**LISTED ENTRIES:**
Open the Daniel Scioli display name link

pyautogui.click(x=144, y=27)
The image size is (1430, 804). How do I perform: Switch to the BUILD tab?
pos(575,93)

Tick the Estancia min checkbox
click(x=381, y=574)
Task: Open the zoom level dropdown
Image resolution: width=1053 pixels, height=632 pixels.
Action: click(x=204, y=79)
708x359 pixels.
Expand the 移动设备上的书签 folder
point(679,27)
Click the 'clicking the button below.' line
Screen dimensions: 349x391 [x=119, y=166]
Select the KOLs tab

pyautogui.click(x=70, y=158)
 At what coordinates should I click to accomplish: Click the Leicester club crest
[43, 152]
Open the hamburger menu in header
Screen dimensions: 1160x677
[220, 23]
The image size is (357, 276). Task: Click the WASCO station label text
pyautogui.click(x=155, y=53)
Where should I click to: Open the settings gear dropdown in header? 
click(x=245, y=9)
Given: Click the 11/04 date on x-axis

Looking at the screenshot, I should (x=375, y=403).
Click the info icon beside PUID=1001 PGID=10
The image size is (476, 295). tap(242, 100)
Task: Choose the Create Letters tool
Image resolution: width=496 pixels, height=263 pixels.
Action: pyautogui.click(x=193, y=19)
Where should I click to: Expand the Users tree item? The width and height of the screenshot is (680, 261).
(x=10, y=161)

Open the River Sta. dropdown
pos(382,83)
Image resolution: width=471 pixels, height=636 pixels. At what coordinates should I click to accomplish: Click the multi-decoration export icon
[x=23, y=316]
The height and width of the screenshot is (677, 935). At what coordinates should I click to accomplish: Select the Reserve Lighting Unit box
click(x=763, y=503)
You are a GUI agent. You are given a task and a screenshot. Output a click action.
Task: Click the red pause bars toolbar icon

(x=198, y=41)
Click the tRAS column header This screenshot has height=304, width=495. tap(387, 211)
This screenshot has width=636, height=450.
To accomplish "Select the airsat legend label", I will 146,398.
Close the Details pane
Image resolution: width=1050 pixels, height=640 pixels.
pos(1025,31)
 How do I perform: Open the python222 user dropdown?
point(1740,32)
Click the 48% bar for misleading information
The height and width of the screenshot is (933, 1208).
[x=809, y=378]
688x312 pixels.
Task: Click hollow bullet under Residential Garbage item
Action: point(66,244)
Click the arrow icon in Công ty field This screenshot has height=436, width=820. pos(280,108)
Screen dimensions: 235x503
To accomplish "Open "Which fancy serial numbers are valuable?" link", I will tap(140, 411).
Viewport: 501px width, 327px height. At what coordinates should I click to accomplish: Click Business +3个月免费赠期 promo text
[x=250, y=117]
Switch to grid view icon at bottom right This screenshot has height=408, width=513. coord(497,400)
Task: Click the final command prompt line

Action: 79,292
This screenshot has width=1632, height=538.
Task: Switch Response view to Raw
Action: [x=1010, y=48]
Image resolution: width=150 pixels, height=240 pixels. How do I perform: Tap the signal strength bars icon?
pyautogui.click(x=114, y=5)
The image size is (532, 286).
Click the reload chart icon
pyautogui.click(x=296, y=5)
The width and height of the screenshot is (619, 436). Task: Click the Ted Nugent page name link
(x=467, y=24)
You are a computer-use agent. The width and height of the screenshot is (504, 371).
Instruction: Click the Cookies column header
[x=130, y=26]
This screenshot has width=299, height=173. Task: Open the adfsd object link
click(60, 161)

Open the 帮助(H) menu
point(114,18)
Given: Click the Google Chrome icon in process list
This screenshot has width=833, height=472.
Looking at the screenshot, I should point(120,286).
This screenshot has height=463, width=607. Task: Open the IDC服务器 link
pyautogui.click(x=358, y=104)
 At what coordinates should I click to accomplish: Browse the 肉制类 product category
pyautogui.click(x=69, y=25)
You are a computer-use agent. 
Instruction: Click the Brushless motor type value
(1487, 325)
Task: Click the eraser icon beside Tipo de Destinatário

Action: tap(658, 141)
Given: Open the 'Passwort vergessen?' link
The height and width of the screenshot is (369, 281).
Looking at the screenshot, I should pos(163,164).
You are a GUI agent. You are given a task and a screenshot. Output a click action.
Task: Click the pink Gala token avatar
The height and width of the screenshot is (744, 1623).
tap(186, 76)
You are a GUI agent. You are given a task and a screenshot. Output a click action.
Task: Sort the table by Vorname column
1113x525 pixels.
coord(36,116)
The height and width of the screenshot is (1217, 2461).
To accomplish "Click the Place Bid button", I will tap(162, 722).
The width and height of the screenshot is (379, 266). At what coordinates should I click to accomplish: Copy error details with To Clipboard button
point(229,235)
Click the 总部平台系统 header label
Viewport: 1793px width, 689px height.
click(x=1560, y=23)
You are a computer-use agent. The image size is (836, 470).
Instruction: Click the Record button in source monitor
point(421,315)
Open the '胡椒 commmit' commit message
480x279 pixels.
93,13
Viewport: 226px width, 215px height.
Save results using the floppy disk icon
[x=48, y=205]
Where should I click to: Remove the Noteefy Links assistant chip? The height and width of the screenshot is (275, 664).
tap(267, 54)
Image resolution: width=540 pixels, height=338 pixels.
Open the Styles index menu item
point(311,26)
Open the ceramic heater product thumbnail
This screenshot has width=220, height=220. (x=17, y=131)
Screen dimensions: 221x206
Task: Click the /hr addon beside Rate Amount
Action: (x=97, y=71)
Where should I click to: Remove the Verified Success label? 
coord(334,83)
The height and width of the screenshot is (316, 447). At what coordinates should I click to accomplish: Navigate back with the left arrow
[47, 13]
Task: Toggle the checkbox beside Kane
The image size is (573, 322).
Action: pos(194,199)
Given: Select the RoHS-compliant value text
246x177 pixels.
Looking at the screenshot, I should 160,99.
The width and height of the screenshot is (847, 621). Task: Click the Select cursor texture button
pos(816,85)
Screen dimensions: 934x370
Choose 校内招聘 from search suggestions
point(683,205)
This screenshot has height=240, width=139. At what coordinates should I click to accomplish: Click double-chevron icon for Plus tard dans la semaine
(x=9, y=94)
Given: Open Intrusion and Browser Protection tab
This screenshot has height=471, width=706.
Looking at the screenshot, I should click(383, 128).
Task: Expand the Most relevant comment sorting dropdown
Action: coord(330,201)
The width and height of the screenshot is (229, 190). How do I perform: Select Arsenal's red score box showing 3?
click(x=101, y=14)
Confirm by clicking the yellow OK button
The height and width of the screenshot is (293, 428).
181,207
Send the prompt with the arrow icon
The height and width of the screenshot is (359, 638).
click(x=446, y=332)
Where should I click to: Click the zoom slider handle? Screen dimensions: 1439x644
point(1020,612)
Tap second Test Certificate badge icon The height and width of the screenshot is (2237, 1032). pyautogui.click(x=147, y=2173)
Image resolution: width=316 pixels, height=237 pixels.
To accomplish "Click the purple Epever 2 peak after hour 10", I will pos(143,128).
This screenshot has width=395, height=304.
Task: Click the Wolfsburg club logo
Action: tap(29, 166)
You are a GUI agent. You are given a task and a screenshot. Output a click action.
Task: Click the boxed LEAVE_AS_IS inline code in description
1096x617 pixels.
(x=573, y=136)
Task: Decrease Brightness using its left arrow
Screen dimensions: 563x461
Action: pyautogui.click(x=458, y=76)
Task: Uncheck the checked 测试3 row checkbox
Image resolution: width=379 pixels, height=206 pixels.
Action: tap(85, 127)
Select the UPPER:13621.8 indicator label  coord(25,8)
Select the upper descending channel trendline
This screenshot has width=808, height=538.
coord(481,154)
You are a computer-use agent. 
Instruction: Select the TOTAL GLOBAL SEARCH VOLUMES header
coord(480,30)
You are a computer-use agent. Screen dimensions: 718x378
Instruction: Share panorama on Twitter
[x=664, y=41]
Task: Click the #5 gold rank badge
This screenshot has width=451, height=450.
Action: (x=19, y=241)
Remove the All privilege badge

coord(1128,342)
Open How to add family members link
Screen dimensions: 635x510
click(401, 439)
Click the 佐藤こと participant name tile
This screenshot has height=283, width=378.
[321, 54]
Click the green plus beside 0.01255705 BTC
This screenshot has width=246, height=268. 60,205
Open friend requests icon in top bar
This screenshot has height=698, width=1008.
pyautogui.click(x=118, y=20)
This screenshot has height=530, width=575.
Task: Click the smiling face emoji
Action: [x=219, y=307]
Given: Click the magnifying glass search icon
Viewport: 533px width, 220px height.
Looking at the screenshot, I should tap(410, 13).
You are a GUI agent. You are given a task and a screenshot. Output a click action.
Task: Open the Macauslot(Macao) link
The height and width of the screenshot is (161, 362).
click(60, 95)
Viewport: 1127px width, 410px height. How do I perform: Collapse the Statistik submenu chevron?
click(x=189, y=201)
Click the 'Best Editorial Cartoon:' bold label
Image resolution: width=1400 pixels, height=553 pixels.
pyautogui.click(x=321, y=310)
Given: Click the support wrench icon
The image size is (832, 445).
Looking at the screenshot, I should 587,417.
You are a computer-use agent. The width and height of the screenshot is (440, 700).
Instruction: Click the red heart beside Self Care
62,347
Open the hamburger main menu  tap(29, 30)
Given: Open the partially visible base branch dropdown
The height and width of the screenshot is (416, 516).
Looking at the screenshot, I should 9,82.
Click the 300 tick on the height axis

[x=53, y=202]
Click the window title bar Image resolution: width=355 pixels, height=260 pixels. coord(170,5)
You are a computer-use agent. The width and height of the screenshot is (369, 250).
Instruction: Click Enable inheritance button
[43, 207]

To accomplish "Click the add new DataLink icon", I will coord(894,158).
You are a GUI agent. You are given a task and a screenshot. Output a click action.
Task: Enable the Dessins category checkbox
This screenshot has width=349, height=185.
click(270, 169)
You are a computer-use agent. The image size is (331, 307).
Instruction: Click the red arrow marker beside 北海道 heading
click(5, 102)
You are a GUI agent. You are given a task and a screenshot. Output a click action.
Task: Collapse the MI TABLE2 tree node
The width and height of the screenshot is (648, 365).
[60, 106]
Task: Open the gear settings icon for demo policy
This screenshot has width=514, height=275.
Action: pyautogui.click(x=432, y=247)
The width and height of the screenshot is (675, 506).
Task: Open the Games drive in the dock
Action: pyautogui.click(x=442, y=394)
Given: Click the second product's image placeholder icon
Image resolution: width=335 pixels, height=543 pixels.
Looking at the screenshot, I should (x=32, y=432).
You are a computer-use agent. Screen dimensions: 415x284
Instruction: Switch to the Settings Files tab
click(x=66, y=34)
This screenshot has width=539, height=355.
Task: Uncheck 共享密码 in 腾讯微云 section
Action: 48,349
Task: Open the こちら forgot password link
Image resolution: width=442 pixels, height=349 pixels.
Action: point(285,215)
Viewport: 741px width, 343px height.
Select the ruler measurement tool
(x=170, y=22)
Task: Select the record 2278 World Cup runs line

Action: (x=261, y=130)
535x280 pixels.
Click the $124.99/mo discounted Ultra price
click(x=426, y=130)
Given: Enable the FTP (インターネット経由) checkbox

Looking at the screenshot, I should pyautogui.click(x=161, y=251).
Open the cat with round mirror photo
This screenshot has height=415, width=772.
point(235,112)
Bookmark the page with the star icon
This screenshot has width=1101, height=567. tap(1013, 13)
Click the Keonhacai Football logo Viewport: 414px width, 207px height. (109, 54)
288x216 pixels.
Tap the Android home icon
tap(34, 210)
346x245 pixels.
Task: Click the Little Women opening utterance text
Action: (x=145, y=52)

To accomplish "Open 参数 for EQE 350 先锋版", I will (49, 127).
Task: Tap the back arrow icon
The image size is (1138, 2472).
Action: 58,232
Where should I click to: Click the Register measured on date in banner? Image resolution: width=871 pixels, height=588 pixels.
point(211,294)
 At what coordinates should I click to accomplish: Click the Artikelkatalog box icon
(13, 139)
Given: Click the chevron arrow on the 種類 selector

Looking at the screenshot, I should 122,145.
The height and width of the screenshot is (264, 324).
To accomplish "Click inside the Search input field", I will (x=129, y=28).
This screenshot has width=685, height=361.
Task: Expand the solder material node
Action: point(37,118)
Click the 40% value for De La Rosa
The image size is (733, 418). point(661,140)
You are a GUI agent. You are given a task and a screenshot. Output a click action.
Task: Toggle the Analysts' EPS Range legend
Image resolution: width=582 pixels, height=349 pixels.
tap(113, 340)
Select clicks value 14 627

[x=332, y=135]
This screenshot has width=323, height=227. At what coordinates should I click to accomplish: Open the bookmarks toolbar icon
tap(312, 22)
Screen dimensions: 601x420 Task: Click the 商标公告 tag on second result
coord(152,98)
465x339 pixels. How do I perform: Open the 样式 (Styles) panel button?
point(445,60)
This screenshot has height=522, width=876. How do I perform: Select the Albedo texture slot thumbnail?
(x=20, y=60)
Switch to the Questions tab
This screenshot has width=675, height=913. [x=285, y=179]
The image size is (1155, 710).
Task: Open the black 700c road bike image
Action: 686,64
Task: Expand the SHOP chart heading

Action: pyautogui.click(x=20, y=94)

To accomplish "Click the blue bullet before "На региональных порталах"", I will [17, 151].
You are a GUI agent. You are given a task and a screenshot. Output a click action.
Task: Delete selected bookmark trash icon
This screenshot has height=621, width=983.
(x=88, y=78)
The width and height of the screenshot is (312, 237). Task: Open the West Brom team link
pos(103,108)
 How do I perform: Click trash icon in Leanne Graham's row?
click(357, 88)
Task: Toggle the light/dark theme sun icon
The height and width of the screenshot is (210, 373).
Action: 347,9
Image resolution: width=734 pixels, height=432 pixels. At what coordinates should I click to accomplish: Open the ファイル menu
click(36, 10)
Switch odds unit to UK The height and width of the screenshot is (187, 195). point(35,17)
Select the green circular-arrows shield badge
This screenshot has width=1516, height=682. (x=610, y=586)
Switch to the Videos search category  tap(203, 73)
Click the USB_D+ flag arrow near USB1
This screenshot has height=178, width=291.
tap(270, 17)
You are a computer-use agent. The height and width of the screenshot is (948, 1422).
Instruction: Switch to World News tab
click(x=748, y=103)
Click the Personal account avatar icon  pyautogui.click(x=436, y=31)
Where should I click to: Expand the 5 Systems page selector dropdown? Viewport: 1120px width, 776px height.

**EXERCISE PROMPT:** Output, from the data above, the lines from the line with "Instruction: Click Enable inheritance button" to the line with "Given: Click the second" exactly as they stand, both ends included and nothing else.

**TASK OUTPUT:**
Instruction: Click Enable inheritance button
[43, 207]

To accomplish "Click the add new DataLink icon", I will coord(894,158).
You are a GUI agent. You are given a task and a screenshot. Output a click action.
Task: Enable the Dessins category checkbox
This screenshot has width=349, height=185.
click(270, 169)
You are a computer-use agent. The image size is (331, 307).
Instruction: Click the red arrow marker beside 北海道 heading
click(5, 102)
You are a GUI agent. You are given a task and a screenshot. Output a click action.
Task: Collapse the MI TABLE2 tree node
The width and height of the screenshot is (648, 365).
[60, 106]
Task: Open the gear settings icon for demo policy
This screenshot has width=514, height=275.
Action: pyautogui.click(x=432, y=247)
The width and height of the screenshot is (675, 506).
Task: Open the Games drive in the dock
Action: pyautogui.click(x=442, y=394)
Given: Click the second product's image placeholder icon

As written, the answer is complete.